§ Exercise description: Quote word for word everything from the line containing "Find the location of a particular element. The" through the line containing "at that location.", both lines included. Leave out the pictures.

§ Extracted data:
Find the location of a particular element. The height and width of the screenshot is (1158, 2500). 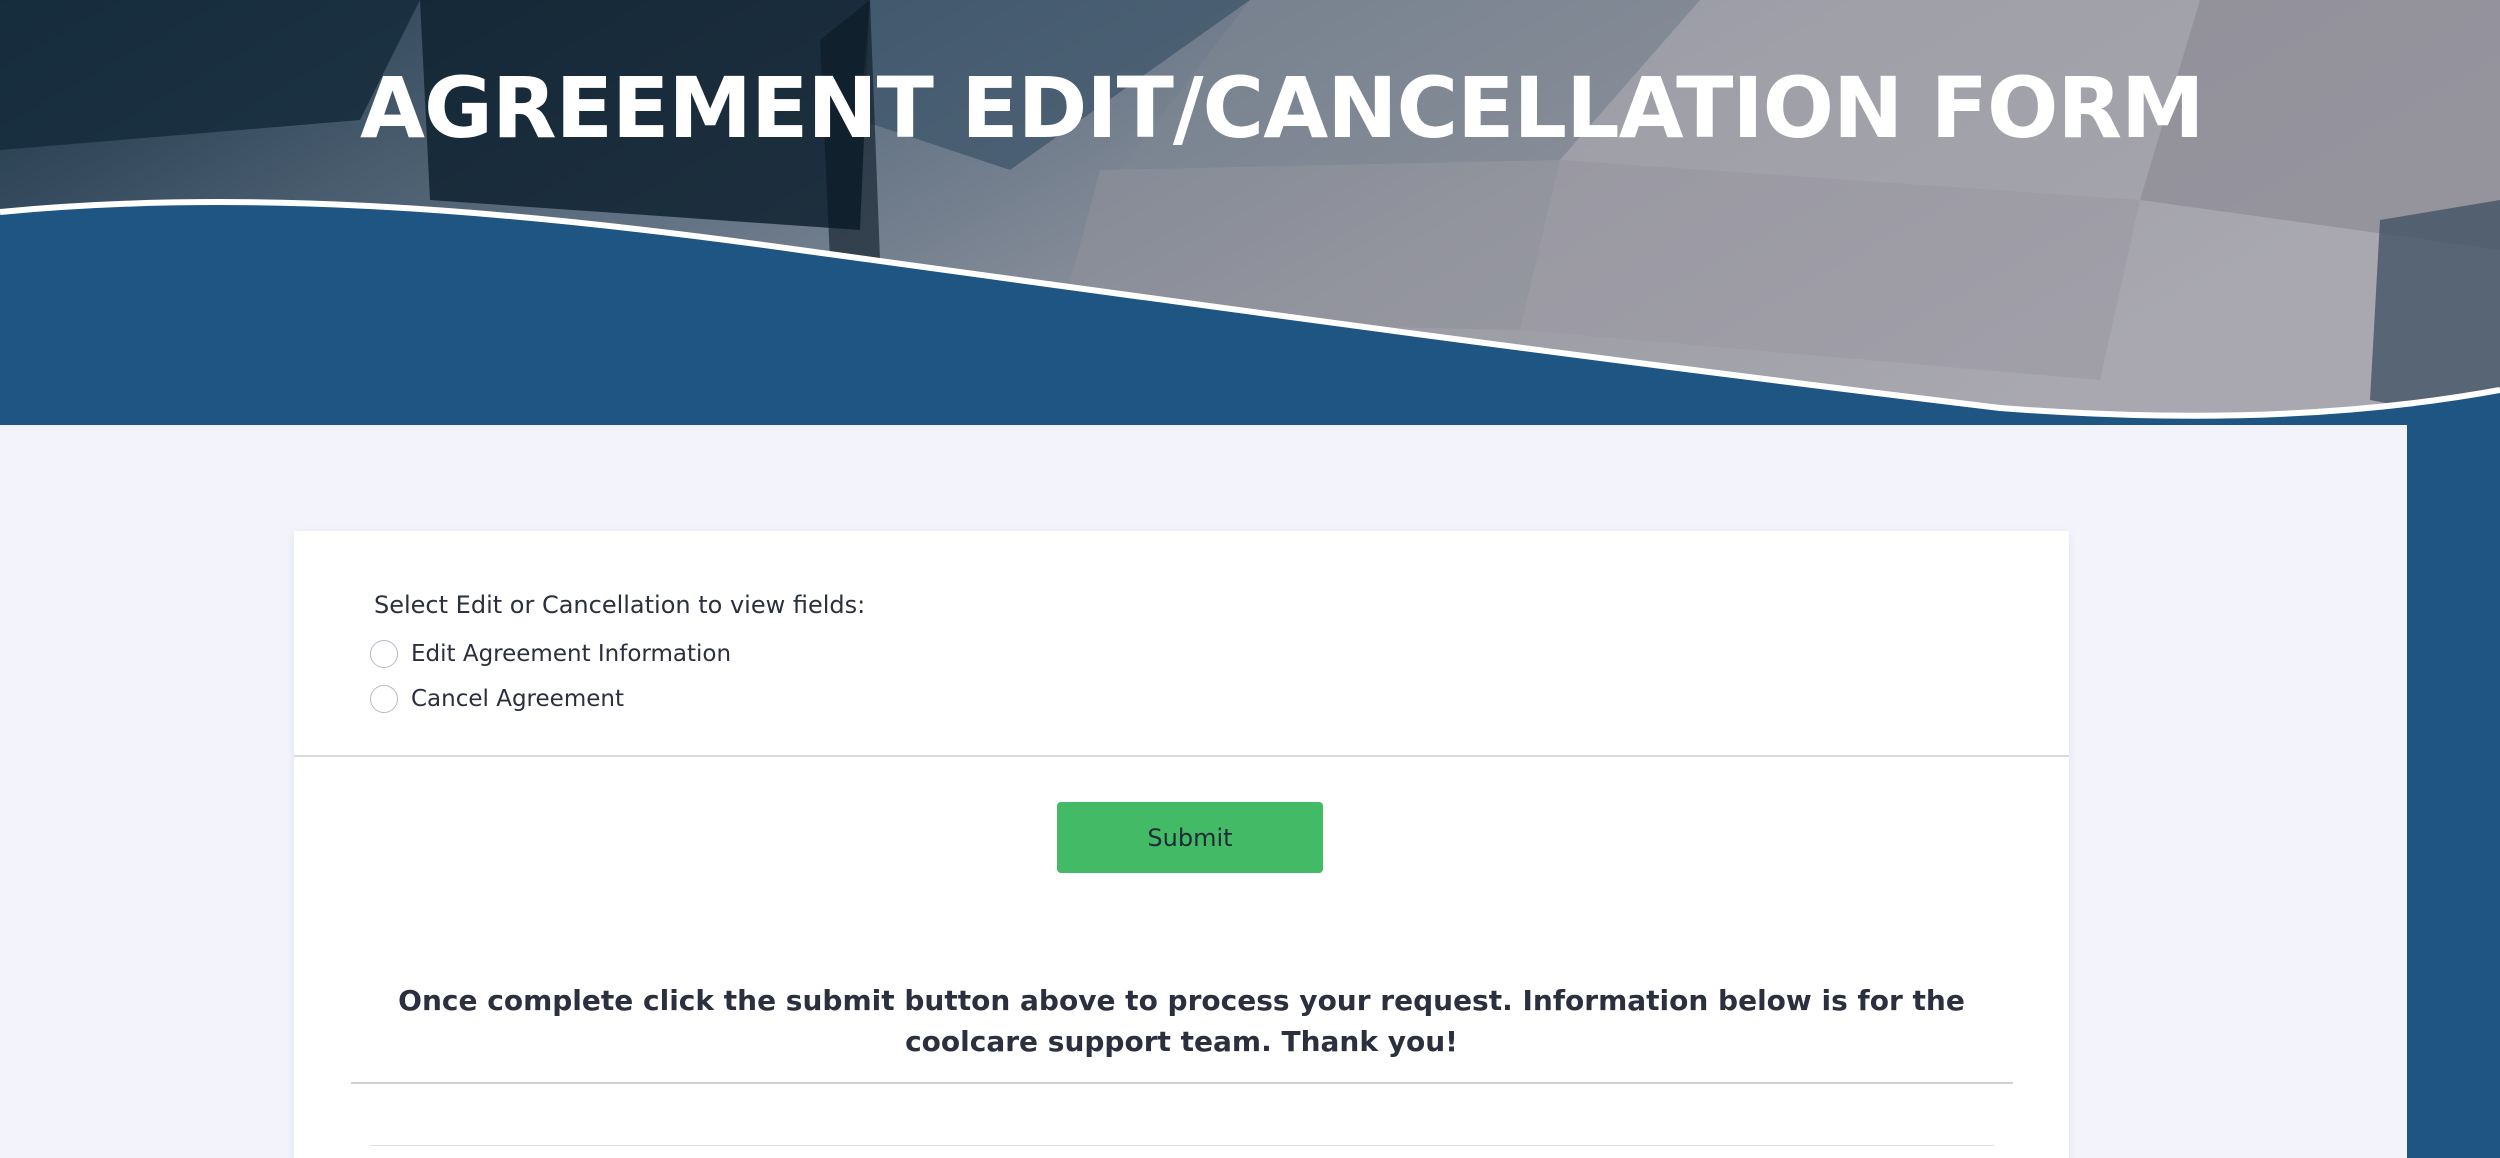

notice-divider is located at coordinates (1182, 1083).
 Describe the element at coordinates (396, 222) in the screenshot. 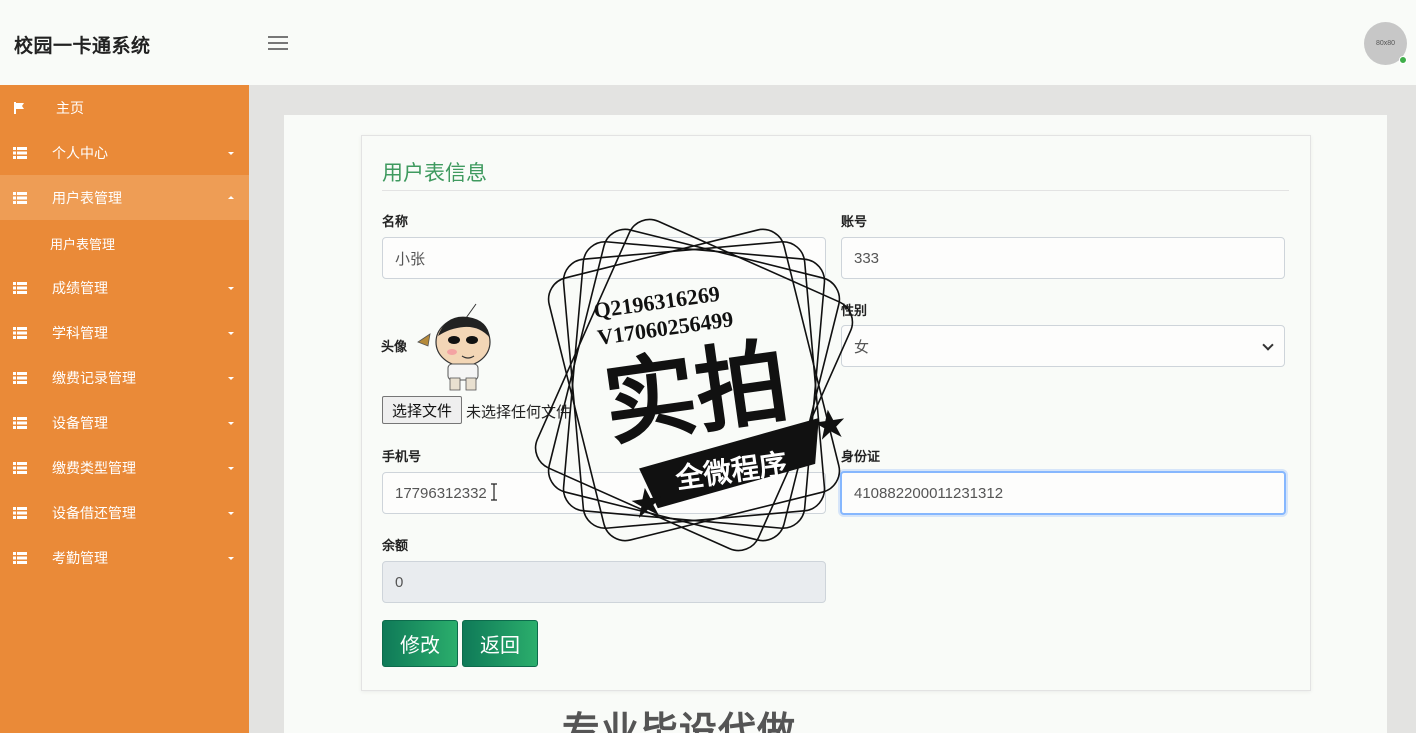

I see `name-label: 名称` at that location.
...
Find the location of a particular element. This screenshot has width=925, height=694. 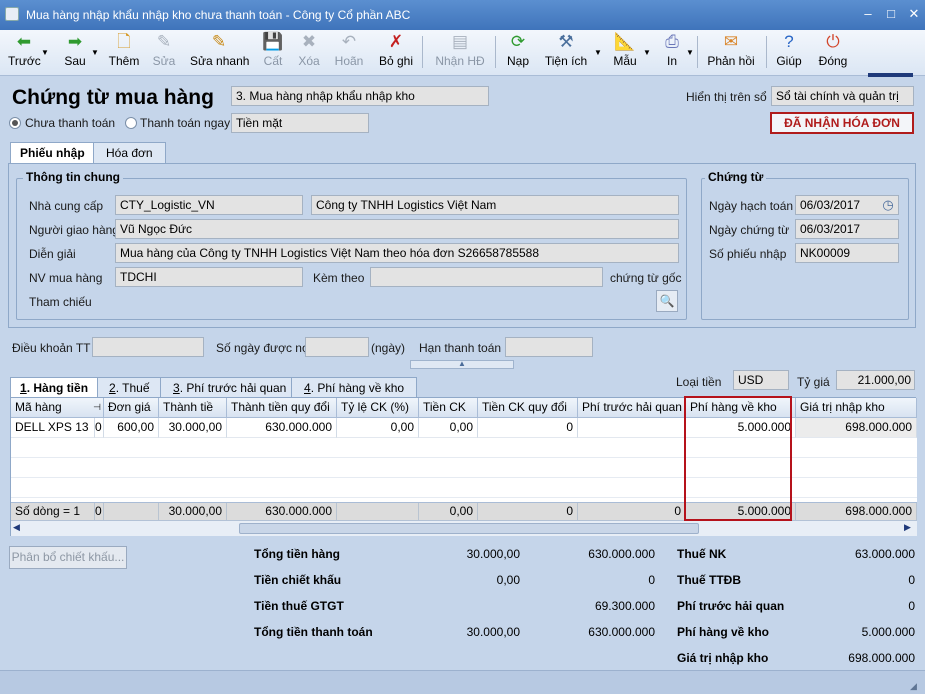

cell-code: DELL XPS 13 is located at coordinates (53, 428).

§ Reply to the exercise:
Find the location of a particular element. The height and width of the screenshot is (1158, 2500). 

notice-divider is located at coordinates (1182, 1083).
 Describe the element at coordinates (396, 222) in the screenshot. 

I see `name-label: 名称` at that location.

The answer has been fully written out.